Artur Boruc: "60. mecz w reprezentacji to dla mnie fajny moment"
Trener Adam Nawałka już podczas wczorajszej konferencji prasowej w Gdańsku zapowiedział, że Boruc rozpocznie spotkanie z Grecją w wyjściowym składzie i założy opaskę kapitana. W przerwie zmieni go Wojciech Szczęsny, zaś kapitanem zostanie Kamil Glik.

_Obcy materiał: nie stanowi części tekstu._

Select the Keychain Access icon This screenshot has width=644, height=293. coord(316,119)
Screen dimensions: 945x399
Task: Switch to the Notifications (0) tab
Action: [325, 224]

Dzisiejszy mecz będzie 60. występem Boruca w kadrze. Do niedawna taka liczba oznaczała wstąpienie do prestiżowego Klubu Wybitnego Reprezentanta, ale teraz limitem jest 80 meczów. Jak przyznali działacze PZPN, po odpowiednim wniosku można w szczególnych przypadkach zrobić wyjątek.
"Dla mnie każdy kolejny mecz w reprezentacji jest szczególny. To, że osiągnę granicę 60 spotkań niewiele zmieni. Dalej będę przyjeżdżał na zgrupowania kadry, jeśli tylko trener tego zechce. Ale to na pewno fajny moment" - stwierdził piłkarz angielskiego Bournemouth.
Dla doświadczonego golkipera czerwcowy termin meczu, gdy wielu piłkarzy jest już na urlopach, nie stanowi żadnego problemu. "Orzełek na piersi mobilizuje na tyle, że nic nie trzeba dodawać" - zaznaczył.
Dzisiejsze spotkanie będzie szczególne także dla Kamila Glika, który na 45 minut (w drugiej połowie) przejmie obowiązki kapitana. Na co dzień pełni taką rolę w Torino.
"We Włoszech ta funkcja jest bardzo prestiżowa. Wiele poświęceń i wyrzeczeń mnie kosztowało, żeby najpierw pojawić się w reprezentacji Polski, a później wyrobić sobie odpowiednią markę. Bardzo się cieszę" - przyznał Glik.
Początek meczu w Gdańsku o godz. 19:45 (czas GMT).